William John Leech
William John Leech (10 April 1881 – 16 July 1968) was an Irish painter.
Biography
Leech was born in Dublin and studied there at the Metropolitan School. He later transferred to the Royal Hibernian Academy and studied under Walter Osborne. In 1903, Leech left Dublin for Paris, where he would fall in love with the French landscape.
After he returned to Dublin from Brittany in 1906 he was soon embraced into the artistic circle of George Russell (A.E.), Constance Gore-Booth and her husband Casimir Dunin Markievicz.
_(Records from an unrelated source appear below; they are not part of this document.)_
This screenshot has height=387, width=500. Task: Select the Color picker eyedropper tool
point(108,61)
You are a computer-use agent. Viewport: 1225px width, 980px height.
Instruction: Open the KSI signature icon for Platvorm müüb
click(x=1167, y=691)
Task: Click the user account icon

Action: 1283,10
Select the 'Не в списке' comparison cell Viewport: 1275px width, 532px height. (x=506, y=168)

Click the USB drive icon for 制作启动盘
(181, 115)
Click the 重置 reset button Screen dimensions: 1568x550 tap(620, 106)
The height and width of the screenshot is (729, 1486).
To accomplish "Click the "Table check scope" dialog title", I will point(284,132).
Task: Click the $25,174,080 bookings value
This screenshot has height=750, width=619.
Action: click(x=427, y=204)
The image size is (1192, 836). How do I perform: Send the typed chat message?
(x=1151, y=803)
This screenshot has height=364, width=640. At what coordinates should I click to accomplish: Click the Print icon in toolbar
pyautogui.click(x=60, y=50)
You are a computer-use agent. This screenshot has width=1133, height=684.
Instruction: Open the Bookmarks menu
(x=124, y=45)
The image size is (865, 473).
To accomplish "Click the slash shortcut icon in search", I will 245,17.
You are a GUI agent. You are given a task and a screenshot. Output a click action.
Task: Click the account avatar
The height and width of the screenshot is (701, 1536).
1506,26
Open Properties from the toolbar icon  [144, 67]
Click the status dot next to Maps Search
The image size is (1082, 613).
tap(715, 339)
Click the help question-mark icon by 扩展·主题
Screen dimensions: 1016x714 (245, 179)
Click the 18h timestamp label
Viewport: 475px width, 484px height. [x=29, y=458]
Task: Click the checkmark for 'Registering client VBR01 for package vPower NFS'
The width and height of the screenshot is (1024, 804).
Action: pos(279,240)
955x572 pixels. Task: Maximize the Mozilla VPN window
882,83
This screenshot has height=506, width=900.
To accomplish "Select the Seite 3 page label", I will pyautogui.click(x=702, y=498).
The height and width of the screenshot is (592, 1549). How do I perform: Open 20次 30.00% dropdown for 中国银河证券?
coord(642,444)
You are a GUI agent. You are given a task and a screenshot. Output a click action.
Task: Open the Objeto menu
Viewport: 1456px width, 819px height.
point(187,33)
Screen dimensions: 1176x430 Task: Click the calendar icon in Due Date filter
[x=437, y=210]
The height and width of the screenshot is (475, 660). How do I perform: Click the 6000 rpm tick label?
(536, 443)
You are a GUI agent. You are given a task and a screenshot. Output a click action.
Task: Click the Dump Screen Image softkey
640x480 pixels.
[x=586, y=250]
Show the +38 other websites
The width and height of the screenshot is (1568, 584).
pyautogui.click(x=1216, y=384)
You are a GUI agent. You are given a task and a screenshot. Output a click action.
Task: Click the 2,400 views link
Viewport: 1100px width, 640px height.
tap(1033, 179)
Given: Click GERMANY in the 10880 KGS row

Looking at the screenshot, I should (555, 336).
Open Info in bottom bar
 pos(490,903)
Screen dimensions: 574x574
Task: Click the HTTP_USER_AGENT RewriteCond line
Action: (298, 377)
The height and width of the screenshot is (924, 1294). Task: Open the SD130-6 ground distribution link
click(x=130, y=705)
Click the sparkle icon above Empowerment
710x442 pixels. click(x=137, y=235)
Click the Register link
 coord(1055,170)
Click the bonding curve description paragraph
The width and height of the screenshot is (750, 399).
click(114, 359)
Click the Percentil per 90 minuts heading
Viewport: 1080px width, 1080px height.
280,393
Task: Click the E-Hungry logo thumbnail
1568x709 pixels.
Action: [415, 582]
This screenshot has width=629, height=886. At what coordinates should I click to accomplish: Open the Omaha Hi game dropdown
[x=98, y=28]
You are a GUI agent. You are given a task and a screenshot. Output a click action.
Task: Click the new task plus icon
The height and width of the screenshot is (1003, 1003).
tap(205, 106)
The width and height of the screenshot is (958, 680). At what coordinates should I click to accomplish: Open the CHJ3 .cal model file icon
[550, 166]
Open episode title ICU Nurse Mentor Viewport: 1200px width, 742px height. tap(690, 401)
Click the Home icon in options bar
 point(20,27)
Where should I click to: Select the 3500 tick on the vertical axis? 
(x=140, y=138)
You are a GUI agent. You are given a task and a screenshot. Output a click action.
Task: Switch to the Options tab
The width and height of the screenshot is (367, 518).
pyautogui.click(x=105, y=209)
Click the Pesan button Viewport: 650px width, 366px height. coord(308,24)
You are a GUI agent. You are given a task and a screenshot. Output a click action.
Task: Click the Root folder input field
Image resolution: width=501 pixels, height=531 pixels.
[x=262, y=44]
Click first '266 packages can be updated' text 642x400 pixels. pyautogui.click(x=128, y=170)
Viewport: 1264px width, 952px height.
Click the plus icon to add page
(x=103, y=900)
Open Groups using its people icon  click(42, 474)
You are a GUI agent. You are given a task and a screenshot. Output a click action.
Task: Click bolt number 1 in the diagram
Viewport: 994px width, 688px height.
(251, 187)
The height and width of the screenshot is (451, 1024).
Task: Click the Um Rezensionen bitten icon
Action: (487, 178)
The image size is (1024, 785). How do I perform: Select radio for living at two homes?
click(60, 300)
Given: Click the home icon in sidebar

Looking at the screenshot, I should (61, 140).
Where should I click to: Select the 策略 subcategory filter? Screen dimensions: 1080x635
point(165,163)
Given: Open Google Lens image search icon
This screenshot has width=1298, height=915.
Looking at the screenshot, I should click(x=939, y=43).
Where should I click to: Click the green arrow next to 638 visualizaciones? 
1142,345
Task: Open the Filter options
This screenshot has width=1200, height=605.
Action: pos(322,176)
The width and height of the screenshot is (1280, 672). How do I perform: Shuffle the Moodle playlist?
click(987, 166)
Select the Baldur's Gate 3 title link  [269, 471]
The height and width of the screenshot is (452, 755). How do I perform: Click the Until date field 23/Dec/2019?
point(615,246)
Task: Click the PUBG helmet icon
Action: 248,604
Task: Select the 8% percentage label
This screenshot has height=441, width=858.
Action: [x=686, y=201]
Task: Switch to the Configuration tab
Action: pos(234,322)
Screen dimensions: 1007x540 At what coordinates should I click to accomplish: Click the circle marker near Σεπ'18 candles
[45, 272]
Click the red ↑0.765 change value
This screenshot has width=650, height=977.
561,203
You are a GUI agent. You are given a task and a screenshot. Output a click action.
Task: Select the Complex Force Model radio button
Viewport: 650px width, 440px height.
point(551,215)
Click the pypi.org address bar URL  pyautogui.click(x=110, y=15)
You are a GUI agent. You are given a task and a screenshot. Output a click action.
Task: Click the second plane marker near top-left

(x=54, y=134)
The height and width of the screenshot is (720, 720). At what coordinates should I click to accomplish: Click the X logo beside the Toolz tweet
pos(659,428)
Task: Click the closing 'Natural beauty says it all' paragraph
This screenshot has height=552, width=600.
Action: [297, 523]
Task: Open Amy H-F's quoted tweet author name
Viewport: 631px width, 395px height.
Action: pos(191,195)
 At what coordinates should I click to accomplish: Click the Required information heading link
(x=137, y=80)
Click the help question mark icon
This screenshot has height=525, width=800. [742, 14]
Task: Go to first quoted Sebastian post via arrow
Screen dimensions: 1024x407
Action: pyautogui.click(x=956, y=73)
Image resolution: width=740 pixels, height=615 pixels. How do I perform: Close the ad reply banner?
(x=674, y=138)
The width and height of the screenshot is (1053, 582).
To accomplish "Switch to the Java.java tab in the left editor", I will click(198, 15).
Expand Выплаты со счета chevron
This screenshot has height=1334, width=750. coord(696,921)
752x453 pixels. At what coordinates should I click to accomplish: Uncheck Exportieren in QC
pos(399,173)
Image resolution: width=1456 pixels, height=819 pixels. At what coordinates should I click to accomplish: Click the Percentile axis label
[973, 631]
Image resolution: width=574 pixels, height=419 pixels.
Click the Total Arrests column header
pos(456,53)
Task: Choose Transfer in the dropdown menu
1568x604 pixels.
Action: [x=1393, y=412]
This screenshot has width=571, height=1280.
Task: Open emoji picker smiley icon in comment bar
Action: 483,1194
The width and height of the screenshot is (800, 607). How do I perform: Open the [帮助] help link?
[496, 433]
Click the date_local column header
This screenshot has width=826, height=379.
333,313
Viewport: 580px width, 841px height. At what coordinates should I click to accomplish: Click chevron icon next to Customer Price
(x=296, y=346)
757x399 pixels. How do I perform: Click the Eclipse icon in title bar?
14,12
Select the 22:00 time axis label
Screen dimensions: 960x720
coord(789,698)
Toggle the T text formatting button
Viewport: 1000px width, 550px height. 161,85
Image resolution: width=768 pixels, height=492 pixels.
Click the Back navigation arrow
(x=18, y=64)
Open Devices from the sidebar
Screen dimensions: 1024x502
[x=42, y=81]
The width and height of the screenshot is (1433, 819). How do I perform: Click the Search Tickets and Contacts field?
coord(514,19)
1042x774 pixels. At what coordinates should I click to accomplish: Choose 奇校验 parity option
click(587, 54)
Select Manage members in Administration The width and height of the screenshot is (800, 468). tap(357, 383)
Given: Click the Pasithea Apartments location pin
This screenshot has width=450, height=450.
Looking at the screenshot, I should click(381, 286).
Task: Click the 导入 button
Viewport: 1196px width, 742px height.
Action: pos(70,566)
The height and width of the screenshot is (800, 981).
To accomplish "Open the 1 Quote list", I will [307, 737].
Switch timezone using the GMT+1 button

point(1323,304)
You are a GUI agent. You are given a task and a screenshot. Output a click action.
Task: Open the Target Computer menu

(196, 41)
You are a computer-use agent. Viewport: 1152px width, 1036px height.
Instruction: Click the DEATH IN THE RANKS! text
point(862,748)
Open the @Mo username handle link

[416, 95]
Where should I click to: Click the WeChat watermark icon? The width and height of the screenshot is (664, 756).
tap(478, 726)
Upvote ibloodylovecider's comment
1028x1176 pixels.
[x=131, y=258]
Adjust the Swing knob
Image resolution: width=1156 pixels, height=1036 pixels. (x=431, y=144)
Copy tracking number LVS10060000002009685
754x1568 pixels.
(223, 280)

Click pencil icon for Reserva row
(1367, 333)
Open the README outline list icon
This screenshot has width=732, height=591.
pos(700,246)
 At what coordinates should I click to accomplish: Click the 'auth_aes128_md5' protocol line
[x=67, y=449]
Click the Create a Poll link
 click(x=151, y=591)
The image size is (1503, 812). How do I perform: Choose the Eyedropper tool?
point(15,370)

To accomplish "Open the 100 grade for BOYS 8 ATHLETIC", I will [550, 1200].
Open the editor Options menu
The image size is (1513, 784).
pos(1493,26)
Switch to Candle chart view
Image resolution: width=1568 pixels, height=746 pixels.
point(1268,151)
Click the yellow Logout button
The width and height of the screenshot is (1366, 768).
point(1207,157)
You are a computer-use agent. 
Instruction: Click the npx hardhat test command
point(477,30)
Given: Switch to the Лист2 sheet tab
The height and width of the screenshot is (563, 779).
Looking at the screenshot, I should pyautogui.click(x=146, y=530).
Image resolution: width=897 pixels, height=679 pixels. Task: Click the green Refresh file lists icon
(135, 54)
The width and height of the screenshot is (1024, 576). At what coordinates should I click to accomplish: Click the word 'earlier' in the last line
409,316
He exhibited nearly seventy paintings with them in a group exhibition at the Leinster Lecture Hall in August 1907. In December 1909 Leech exhibited with Jack Yeats, Albert Power, Eva Hamilton, William Orpen, Lily Williams, A.E., Constance Gore-Booth and Dermod O’Brien in the first Aonach art exhibition, organised by Sinn Féin as part of the Irish Festival at the Rotunda.
On his return to France he married Elizabeth Saurin, a young painter of a similar style, in Concarneau. They separated after just two years of marriage. Leech would travel throughout Europe and eventually settled in England in 1919, with frequent visits to the South of France, to Marseilles, Grasse and Cagnes-sur-Mer.
Art Work
Leech was well known for his illustrations of Concarneau harbour. The works of Leech feature coastal and harbour scenes, landscapes, interiors, still life and portraits.
External links
References
- "The Irish Impressionists, Irish Artists in France and Belgium 1850-1914". Julian Campbell. National Gallery of Ireland. 1984
- http://www.mpfa.ie/Leech.htm Retrieved September 24, 2006.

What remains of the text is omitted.